WHAT THE TASK REQUIRES - For the records below, the count of lines that hold "computer" is required; give only that number.

[Stored records]
§
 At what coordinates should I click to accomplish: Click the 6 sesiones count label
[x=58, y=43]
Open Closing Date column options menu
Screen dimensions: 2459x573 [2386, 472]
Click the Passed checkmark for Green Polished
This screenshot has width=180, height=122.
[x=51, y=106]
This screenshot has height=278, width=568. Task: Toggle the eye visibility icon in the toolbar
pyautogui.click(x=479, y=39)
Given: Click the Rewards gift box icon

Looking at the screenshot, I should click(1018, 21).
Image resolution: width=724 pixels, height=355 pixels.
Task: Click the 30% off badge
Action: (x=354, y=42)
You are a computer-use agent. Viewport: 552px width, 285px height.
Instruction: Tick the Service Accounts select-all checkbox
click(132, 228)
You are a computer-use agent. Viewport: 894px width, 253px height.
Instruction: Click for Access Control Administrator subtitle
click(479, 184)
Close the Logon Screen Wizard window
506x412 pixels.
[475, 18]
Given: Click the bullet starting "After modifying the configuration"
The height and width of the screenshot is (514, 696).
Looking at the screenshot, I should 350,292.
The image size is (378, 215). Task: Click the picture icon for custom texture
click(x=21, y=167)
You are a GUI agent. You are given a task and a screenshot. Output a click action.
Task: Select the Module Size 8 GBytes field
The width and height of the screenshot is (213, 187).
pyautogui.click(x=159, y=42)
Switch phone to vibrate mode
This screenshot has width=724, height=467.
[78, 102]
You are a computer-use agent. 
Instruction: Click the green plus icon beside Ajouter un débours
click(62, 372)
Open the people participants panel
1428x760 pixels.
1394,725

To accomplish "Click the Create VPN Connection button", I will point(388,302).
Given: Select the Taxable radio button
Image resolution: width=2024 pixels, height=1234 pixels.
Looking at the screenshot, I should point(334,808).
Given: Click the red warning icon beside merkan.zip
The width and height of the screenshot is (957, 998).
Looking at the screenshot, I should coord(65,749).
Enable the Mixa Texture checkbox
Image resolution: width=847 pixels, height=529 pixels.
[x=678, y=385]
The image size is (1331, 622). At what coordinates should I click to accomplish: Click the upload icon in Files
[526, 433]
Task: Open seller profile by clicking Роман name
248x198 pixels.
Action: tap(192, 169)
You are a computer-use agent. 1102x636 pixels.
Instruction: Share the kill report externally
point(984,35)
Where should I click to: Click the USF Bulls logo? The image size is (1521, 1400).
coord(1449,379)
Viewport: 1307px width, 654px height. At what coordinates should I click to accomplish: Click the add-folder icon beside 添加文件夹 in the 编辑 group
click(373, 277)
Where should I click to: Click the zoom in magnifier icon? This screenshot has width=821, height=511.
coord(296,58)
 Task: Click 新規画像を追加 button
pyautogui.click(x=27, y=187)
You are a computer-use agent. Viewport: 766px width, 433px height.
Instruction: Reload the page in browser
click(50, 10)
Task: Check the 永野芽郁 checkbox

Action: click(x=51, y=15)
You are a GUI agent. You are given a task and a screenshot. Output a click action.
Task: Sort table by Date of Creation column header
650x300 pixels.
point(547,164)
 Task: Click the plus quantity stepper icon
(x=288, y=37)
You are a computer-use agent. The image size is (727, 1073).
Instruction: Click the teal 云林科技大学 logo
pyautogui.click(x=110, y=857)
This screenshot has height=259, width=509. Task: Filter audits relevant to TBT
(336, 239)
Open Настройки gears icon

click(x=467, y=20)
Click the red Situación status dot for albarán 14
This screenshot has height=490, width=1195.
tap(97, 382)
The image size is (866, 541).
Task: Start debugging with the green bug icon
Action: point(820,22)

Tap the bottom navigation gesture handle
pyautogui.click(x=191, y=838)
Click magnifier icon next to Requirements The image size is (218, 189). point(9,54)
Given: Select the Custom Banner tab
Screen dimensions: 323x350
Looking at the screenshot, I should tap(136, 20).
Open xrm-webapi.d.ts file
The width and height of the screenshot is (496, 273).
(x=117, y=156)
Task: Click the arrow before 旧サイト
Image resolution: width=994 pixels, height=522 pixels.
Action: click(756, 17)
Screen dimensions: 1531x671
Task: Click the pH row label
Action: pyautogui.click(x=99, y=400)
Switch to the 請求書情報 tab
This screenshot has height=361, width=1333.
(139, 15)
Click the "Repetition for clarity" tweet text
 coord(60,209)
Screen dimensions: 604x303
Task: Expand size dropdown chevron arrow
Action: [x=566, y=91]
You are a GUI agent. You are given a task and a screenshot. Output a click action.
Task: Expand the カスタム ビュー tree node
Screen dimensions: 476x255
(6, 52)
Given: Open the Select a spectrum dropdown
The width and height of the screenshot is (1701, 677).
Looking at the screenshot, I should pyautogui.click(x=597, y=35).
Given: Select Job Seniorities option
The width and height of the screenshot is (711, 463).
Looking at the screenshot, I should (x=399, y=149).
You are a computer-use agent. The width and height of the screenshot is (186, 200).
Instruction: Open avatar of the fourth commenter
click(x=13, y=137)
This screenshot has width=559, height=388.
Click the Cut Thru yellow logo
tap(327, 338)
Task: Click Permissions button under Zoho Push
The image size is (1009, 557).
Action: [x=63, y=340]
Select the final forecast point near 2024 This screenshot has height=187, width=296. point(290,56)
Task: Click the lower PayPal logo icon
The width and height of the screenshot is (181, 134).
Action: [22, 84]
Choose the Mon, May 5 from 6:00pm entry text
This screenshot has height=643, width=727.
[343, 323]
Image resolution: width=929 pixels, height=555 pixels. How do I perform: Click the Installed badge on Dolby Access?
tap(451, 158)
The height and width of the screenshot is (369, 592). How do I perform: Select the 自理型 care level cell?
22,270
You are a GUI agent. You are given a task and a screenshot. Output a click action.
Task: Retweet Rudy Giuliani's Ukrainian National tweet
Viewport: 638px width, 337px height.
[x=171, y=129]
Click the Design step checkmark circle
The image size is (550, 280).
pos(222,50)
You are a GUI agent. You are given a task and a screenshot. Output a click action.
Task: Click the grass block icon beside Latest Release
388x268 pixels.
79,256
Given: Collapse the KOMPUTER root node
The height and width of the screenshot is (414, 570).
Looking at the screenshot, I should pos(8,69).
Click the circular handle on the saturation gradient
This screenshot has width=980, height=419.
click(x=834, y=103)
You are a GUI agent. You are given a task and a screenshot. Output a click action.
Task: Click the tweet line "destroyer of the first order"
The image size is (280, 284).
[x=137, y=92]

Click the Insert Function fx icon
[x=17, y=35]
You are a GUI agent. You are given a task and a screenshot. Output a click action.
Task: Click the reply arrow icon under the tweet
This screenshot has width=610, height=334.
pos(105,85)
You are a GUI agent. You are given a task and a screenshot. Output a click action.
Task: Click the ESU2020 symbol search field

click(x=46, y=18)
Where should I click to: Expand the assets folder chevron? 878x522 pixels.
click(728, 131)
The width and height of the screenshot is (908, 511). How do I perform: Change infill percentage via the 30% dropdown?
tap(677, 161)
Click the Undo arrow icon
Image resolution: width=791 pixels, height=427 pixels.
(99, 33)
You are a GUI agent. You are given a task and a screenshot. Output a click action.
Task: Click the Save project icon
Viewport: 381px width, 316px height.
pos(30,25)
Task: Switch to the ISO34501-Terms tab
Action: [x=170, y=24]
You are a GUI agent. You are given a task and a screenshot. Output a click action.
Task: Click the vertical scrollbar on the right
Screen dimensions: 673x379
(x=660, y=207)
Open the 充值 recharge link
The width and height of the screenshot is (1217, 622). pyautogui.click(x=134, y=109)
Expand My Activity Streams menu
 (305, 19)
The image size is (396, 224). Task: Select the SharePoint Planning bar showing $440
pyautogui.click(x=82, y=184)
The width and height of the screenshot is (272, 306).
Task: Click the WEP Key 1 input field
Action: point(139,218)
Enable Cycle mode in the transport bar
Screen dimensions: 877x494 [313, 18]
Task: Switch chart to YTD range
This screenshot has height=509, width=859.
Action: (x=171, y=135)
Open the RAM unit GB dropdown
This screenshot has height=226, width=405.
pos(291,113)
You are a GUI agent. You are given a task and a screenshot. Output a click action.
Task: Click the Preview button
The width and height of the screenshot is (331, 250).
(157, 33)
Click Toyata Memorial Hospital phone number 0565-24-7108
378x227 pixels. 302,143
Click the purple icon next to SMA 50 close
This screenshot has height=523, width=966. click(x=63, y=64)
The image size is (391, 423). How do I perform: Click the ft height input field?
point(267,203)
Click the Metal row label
§
PROBLEM SOLUTION - 7